Hypotonicity-induced ATP release in WD-HBE cells is associated with enhanced Rho activation and MLC phosphorylation. A, WD-HBE cells were preincubated for 45 min with 1 μm H1152 or 1 μm ML-7, and ATP release was measured after a 5-min incubation in hypotonic solution (Hypo) or isotonic control (Iso). n = 4. *, significantly different from Ctrl/Hypo, p < 0.05. B, representative Western blot for RhoA (left panel) and quantification of RhoA activation (right panel, mean ± S.E., n = 7) in response to a 5-min hypotonic challenge. C, effect of 1 μm H1152 or 1 μm ML-7 on hypotonicity-promoted MLC phosphorylation. A representative Western blot analysis and the quantification of phosphorylated MLC (MLCp) are shown in the left and right panels, respectively (mean ± S.D., n = 4). *, significantly different from Vehicle/Hypo, p < 0.05.

FIGURE 7.

Inhibition of RhoA activation reduces hypotonic stress-induced ATP release. A549 cells were transfected with empty vector or RhoA(T19N), as indicated under “Experimental Procedures.” A, hypotonicity-elicited ATP release (mean ± S.E., from three independent experiments performed in quadruplicate; *, p < 0.05). B and C, RhoA activation and phosphorylated MLC (MLCp) in response to hypotonic stress. Representative Western blot analysis and quantifications (mean ± S.E., n = 4) are shown in the left and right panels, respectively. *, significantly different from empty vector/Hypo, p < 0.05.

FIGURE 8.

Rho-dependent regulation of dye uptake. A, representative images illustrating PI uptake in WD-HBE cells preincubated with vehicle, H1152, or ML-7 (as in Fig. 5) and incubated for an additional 5 min with isotonic (Iso) or hypotonic (hypo) solutions in the presence of PI. B, quantification of PI uptake in WD-HBE cells treated as in A. Data are the mean ± S.E., n = 4. Scale bar = 200 μm.

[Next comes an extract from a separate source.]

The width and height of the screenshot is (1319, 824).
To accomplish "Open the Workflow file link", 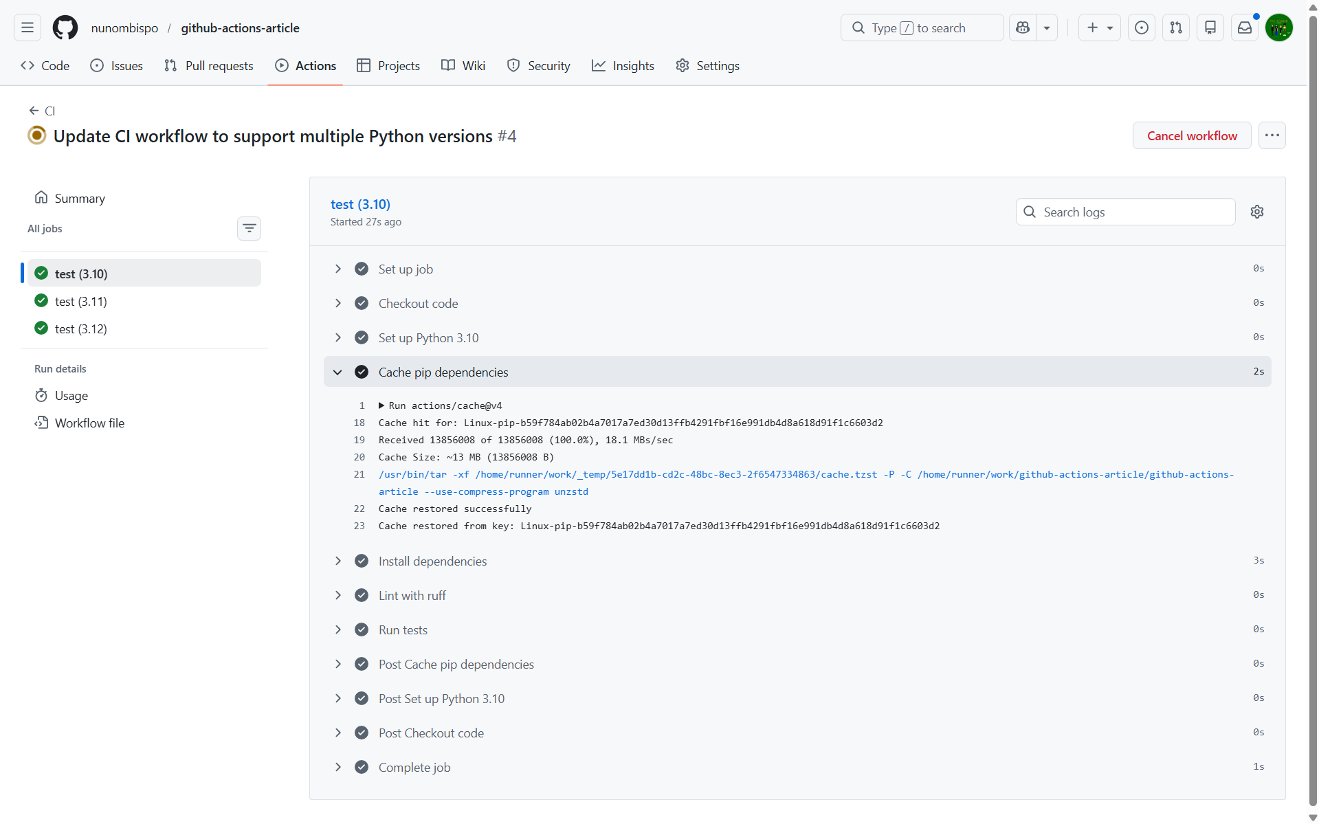I will (x=89, y=423).
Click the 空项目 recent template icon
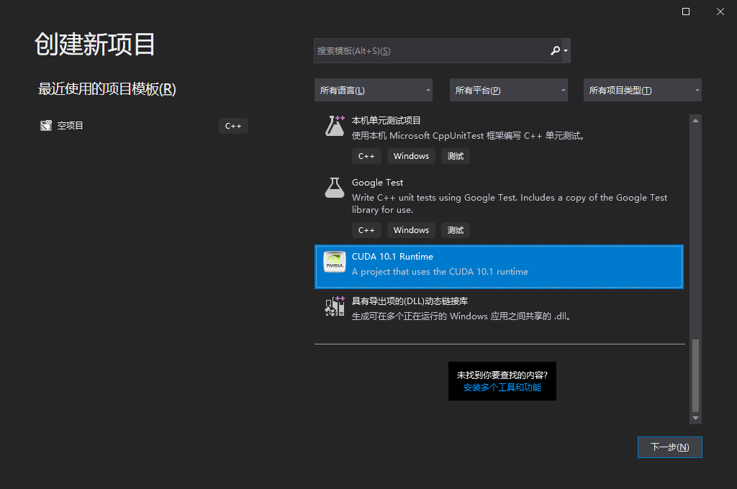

C, PI uptake was measured (as above) in A549 cells transfected with empty vector or RhoA(T19N). The results represent the mean ± S.E. of four separate experiments performed in triplicate. *, significantly different from control (p < 0.05, B) or empty vector/hypotonic (p < 0.01, C).

FIGURE 9.

Hypotonic challenge-induced Rho activation and pannexin 1-mediated ATP release is sensitive to TRPV4 inhibitors. A, WD-HBE cells were preincubated for 30 min with vehicle, 10 μm ruthenium red (RuRed), or 10 μm HC67047 followed by a 5-min hypotonic challenge, and ATP release was measured as indicated under “Experimental Procedures.” *, p < 0.05 against vehicle/hypotonic. B, cells were preincubated with 10 μm HC67047 and propidium iodide uptake was assessed as described in previous figures. Scale bar = 200 μm. The data (mean ± S.E., n = 4, right panel) are expressed as the % maximal PI uptake in response to a hypotonic challenge. *, p < 0.01. C, RhoA activation was measured in cells preincubated as above and challenged for 5 min with isotonic or hypotonic solution. Data are mean ± S.D., n = 3. *, significantly different from vehicle/hypotonic, p < 0.05.